== Extracted records ==

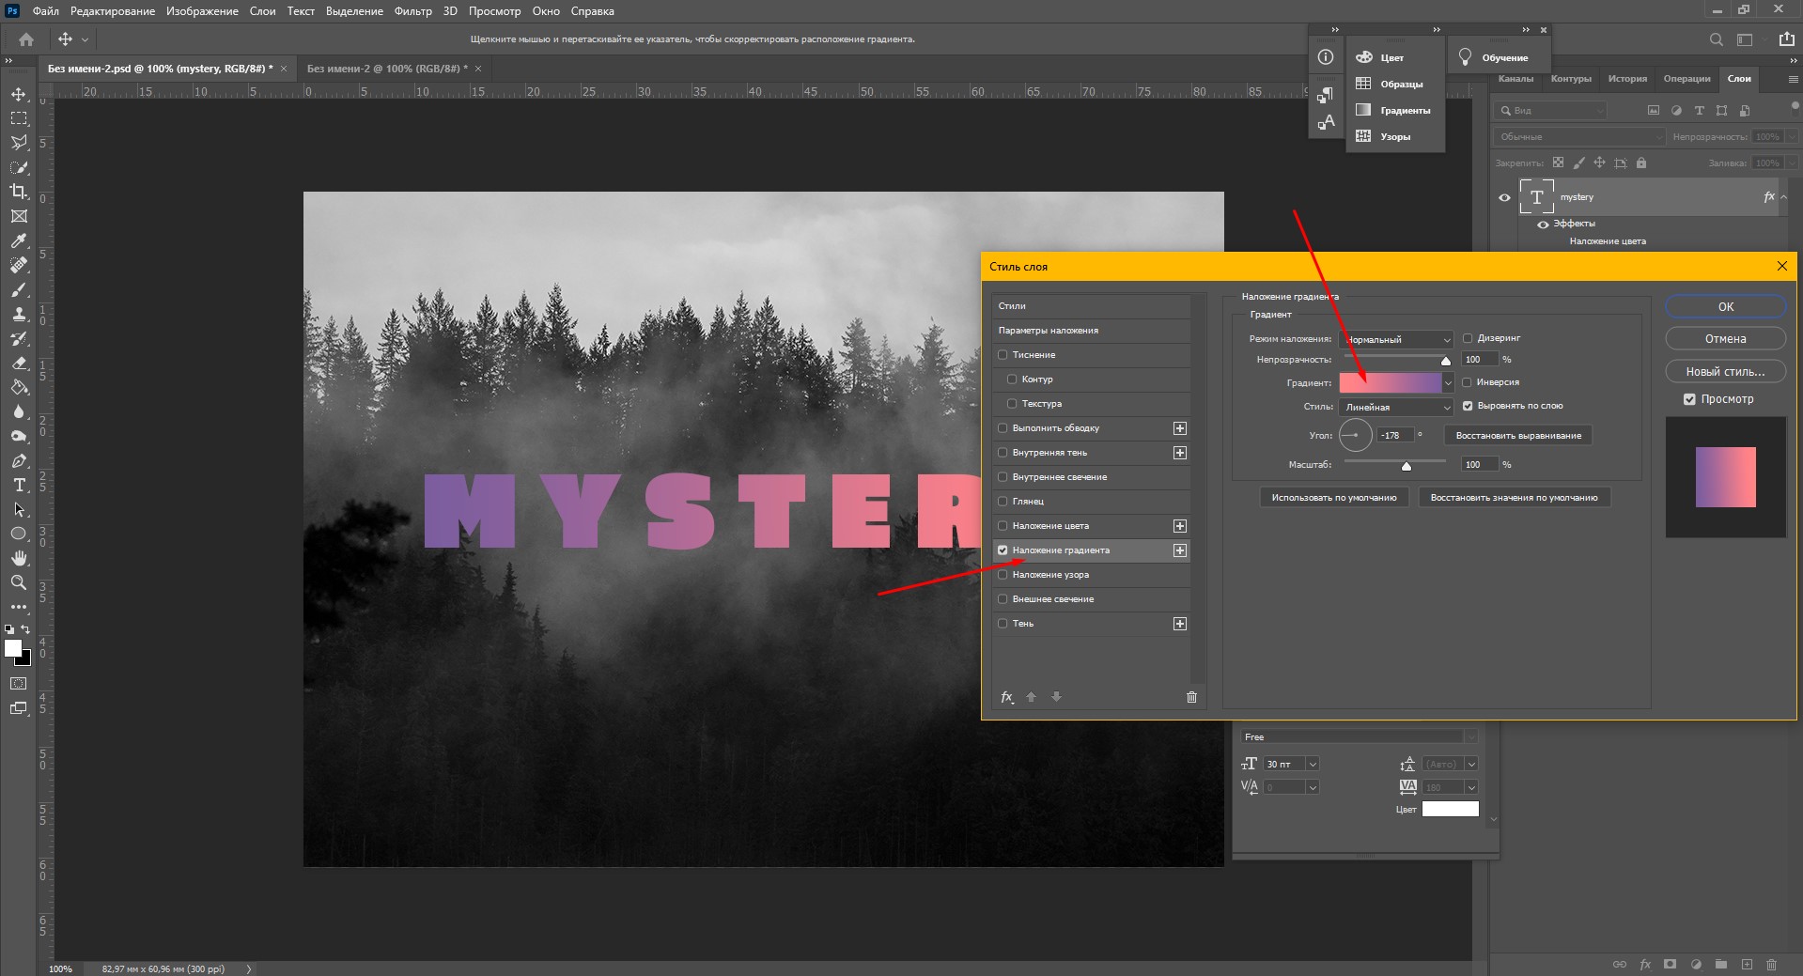The image size is (1803, 976).
Task: Expand the gradient preset picker arrow
Action: 1448,383
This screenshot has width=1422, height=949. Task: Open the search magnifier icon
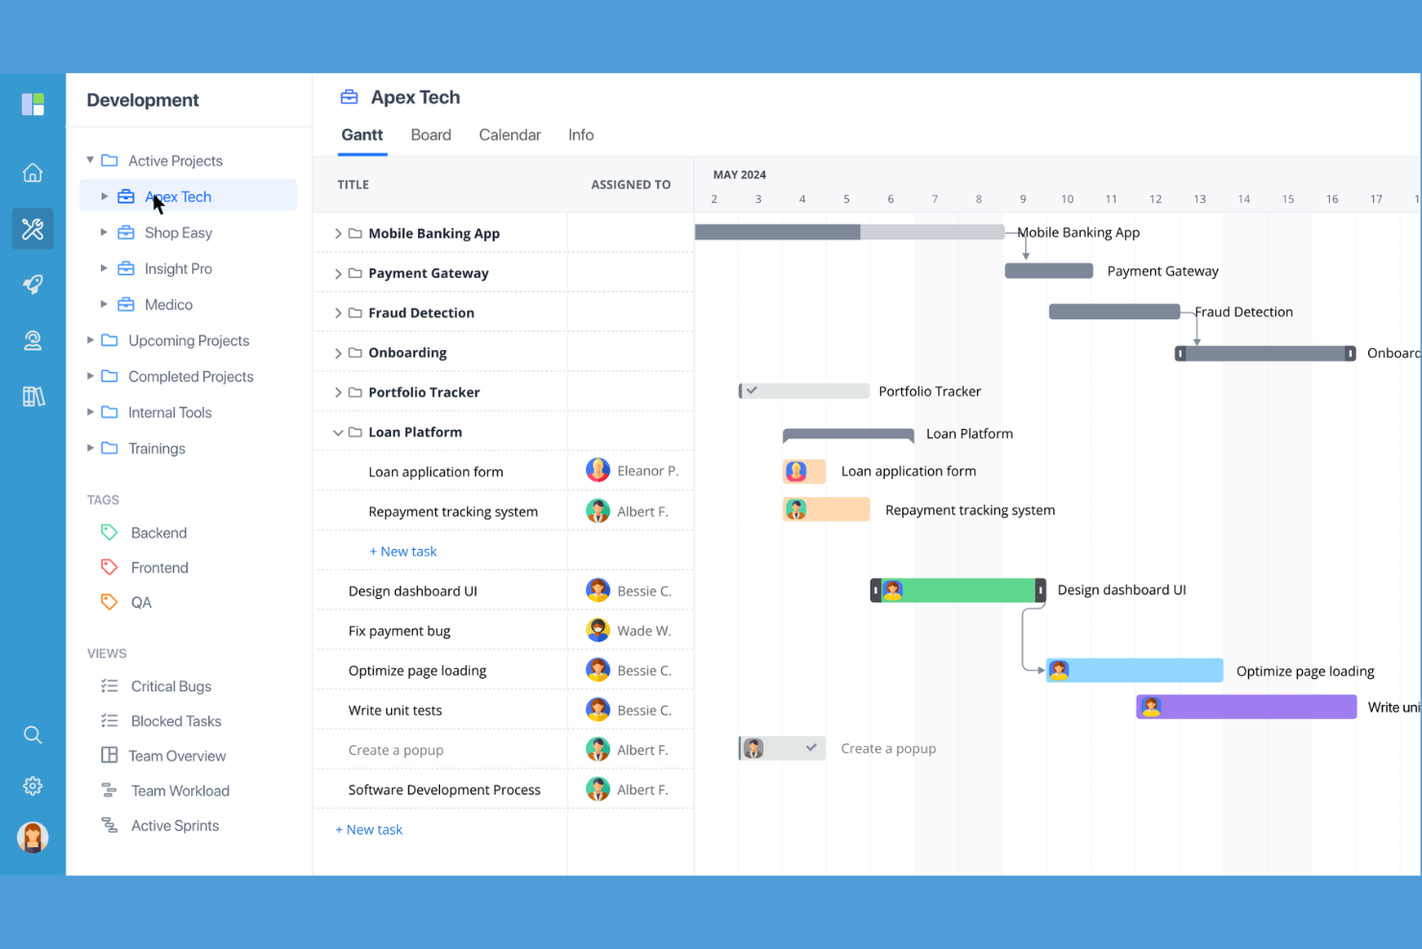point(33,736)
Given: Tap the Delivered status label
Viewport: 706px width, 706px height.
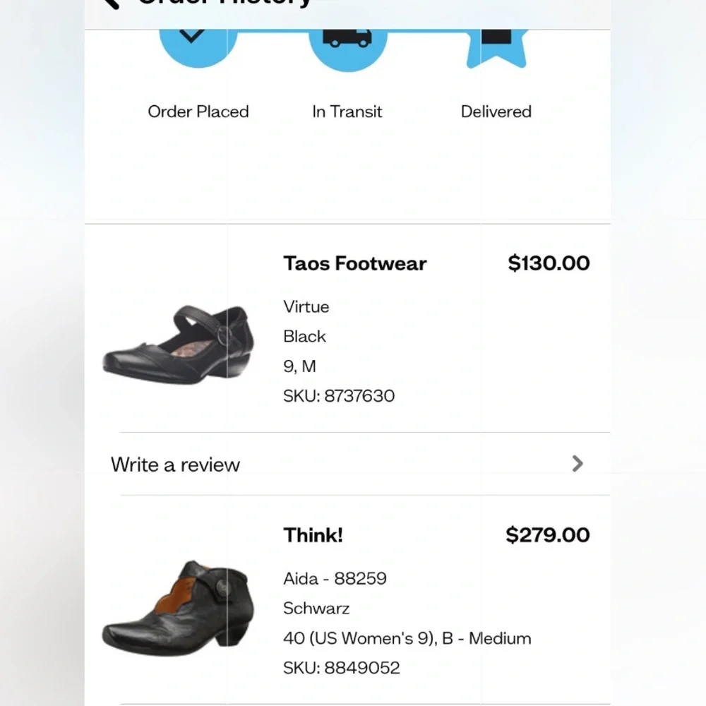Looking at the screenshot, I should (496, 112).
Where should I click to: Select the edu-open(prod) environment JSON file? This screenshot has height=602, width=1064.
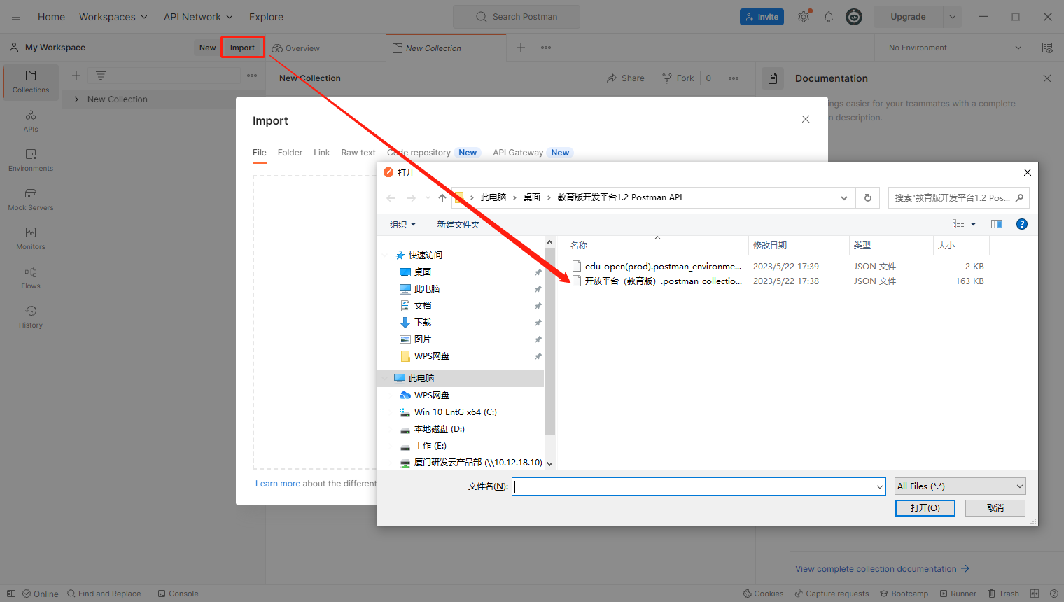[x=662, y=267]
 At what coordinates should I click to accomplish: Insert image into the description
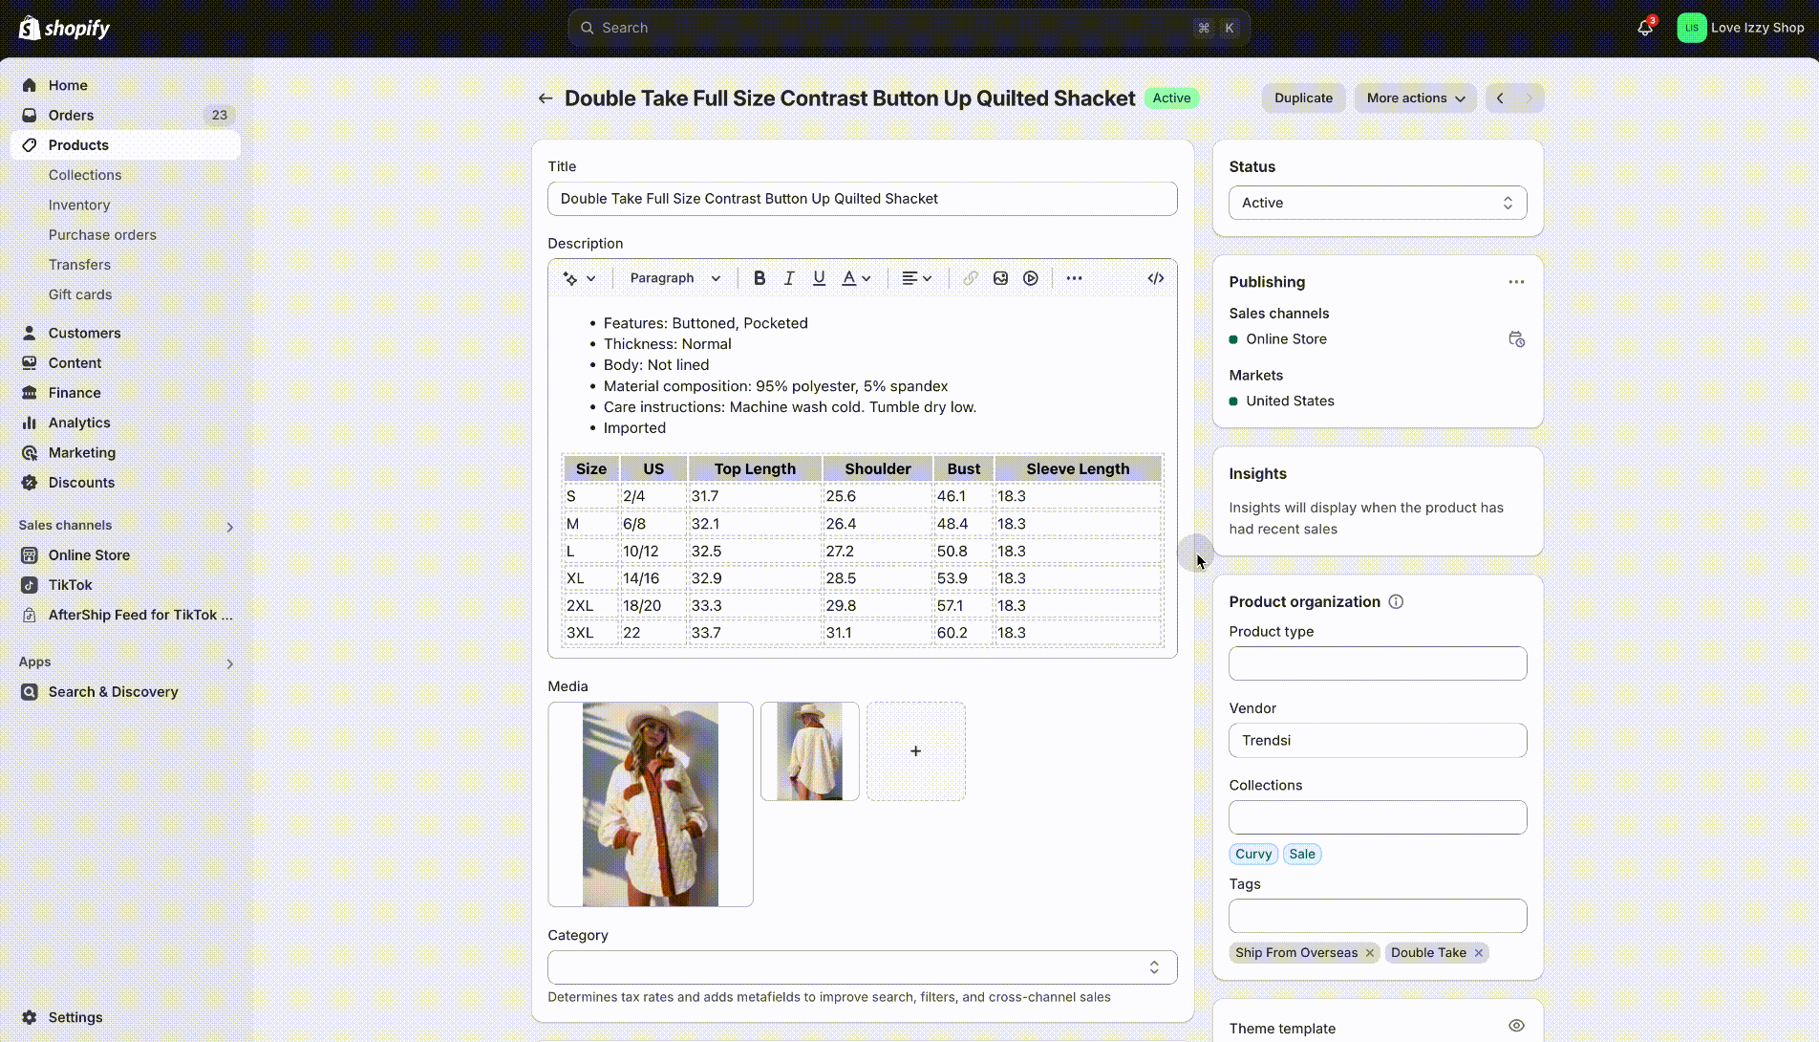pyautogui.click(x=1000, y=278)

===

**The problem**
Give again, exactly as written, the lines from the one with "Viewport: 706px width, 706px height." through the last line of the entries above, but skip the pictures.

**Reply to the task**
Viewport: 706px width, 706px height.
Looking at the screenshot, I should (496, 112).
Where should I click to: Select the edu-open(prod) environment JSON file? This screenshot has height=602, width=1064.
[x=662, y=267]
 At what coordinates should I click to accomplish: Insert image into the description
pyautogui.click(x=1000, y=278)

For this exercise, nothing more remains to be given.